[Stored data]
▼

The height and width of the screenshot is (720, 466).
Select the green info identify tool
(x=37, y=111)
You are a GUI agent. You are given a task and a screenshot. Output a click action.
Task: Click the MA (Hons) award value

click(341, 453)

▲

**Your assignment**
Each line of the entries that contains the word "screenshot" should be listed.

**Written answer**
The height and width of the screenshot is (720, 466).
You are a GUI agent. You are given a task and a screenshot. Output a click action.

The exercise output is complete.